As Hayek wrote in “Economics and Knowledge”, before we can determine how disequilibrium happens we have to understand how anything can go right in the first place. It can only go right an produce equilibrium if all of the plans of individual actors dovetail. The two main groups who must coordinate are producers and consumers. In equilibrium, savings and the resulting interest rate do the coordinating. In the real world, credit expansion distorts the interest rate signal about savings and disrupts the ratio between consumption and production. In the recovery, the ratio between capital good production and consumer goods production that pleases consumers must be reestablished.
Consumer spending determines which consumer goods will be produced, but savings and the interest rate determine the ratio of capital goods to consumer goods that will be produced. Tax cuts and stimuli drive consumer spending and don’t help with the recalculation of the capital:consumption ratio.

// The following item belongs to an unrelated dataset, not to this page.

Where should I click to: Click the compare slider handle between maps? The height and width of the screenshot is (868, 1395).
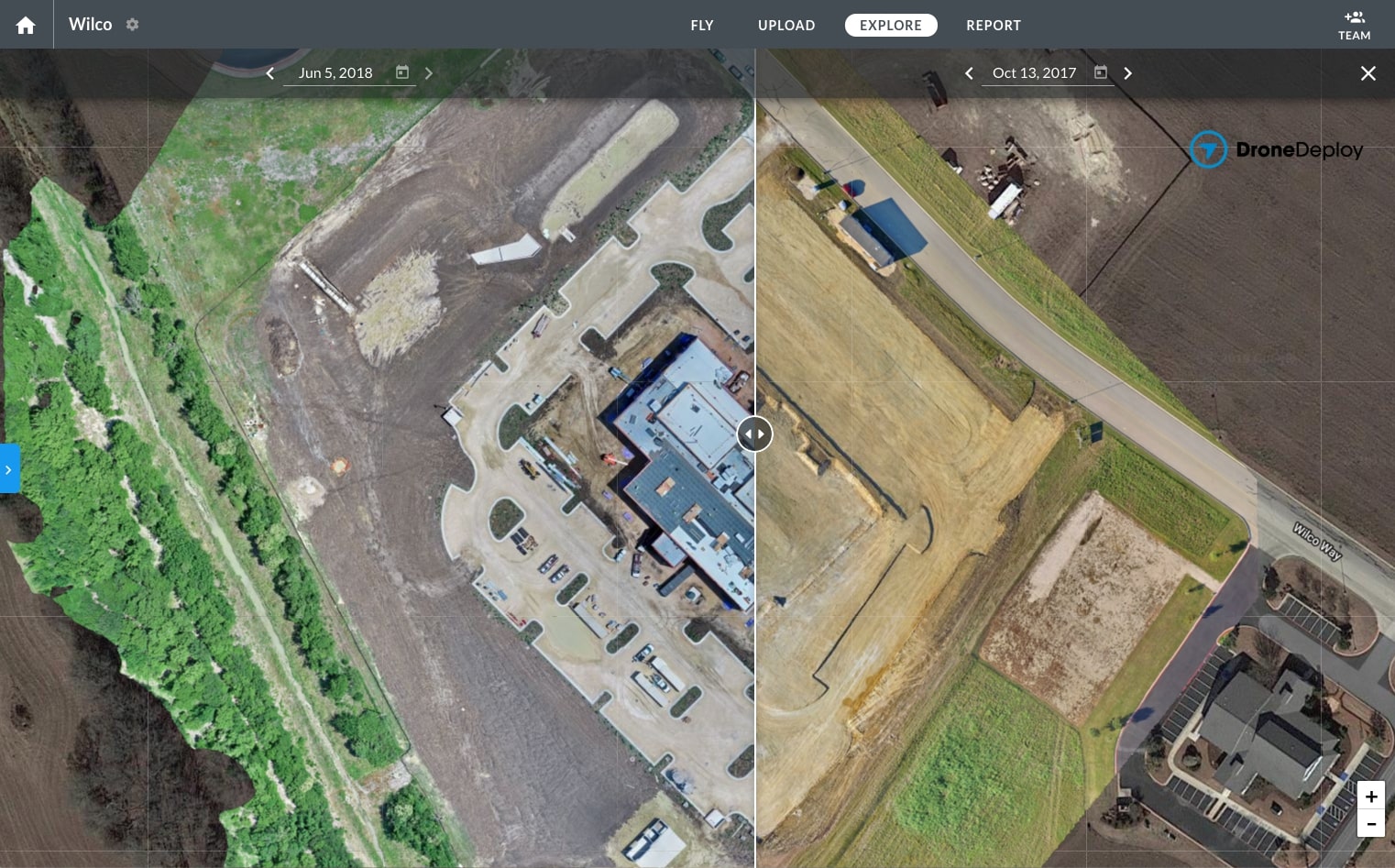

Higher interest rates will slow consumption by encouraging saving. In turn, that will put pressure on consumer goods profits, and motivate the makers to buy more capital equipment in order to save on labor. That will boost the capital goods markets.
Gene Callahan
Aug 10 2010 at 9:22am
“Obviously though, there are a lot of cards that require unskilled labor, and a lot of cards offering the same…”
“Unskilled labor” is pretty much a fiction. Even the jobs teenagers hold need skills.
Madison
Aug 12 2010 at 12:13am
I like this post a lot because 8, 9, 10 and 14
“8. Economic profits are what indicate a sustainable pattern of specialization and trade.”
“9. The sustainability of patterns of specialization and trade is always changing. New opportunities emerge, and some older patterns become obsolete.”
“10. A danger in the economy is that an unsustainable pattern will go unrecognized for a long time….”
“14. The more that patterns of specialization and trade involve government direction of resources, the greater the risk that those patterns are not sustainable.”
suddenly made clear what had been floating around in my head for a little while: The beneficiaries of yesterday’s sustainable (profitable) patterns, aka today’s obsolete patterns, run a mutual benefit society called ‘the government,’ which works to ensure that the unsustainable patterns go unrecognized as long as possible.
Of course this isn’t how the government has to be, I wish it weren’t.